95. Robert Southey to Grosvenor Charles Bedford, 25 June 1794 *
June 25th. 1794.
On Sunday morning then I shall gladly expect you to breakfast. as for the horse, twill but be an inconvenience. 14s a week is the expence — so says Burnett. but he may <as> well stand in the stable at Brixton as at Oxford.
I think Wynns objection is a very strong one. my opinions are very well known. I would have them so. Nature never meant me for a negative character. I can neither be good or bad — happy or miserable by halves. you know me to be neither captious or quarrelsome — yet I doubt myself whether the quiet harmless situation I hoped were proper for me. it certainly by imposing a prudential silence would have sullied my integrity. I think I see you smile & your imagination turns to a strait waistcoat & Moorfields. aussi bien
Some think him wonderous wise & some believe him mad. 

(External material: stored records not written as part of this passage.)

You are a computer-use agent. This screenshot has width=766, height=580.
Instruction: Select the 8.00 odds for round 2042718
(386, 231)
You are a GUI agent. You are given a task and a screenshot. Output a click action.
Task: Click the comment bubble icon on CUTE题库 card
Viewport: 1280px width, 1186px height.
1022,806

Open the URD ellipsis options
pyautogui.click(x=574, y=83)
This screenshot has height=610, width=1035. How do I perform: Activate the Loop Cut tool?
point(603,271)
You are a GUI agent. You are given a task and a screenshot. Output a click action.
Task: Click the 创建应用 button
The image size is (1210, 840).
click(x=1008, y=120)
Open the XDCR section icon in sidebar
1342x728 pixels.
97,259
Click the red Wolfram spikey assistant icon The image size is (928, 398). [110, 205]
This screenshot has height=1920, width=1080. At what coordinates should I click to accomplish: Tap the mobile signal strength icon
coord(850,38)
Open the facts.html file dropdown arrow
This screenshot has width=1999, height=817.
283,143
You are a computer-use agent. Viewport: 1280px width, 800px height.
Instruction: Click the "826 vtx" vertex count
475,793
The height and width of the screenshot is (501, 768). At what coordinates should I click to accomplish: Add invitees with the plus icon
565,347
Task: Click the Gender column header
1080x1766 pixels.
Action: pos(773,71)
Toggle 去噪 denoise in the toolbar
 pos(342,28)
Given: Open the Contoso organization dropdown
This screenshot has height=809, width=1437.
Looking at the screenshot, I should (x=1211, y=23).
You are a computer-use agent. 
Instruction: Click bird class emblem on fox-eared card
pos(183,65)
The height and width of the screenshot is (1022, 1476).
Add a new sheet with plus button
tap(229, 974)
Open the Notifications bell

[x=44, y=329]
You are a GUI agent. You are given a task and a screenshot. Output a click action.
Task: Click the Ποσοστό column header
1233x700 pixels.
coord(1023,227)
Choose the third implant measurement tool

My brother has been ill treated by his new Captain.  he brings with him two old messmates & disrates Thomas to make room for them. this has irritated me very much. my Mother wants to get him removed to another vessel. my opinion is that he should quit <the> navy, & emigrate with me. why should we burden our friends here? we can exist there with independance. sooner or later I must support myself & tis absurd to waste time at college.
what do you mean by “farewell till I see you & then too”? I am ill fitted for writing. my mind is harrassed by continual anxiety. my brothers situation distresses me much. however tis but visiting America at last. & tho quitting this country would rend the heart strings — like tooth drawing twould be a violent & certain remedy.
I am sitting by the fire. how do the Brixton wasps?
for Gods sake make Harry any thing but an engineer. I do most heartily abhor any trade relative to man butchery. he is apt for any thing. during Michaelmas Term I think not of residing. tis my wish if possible never to reside again. but I am doomed to take orders & little less than a miracle can rescue me.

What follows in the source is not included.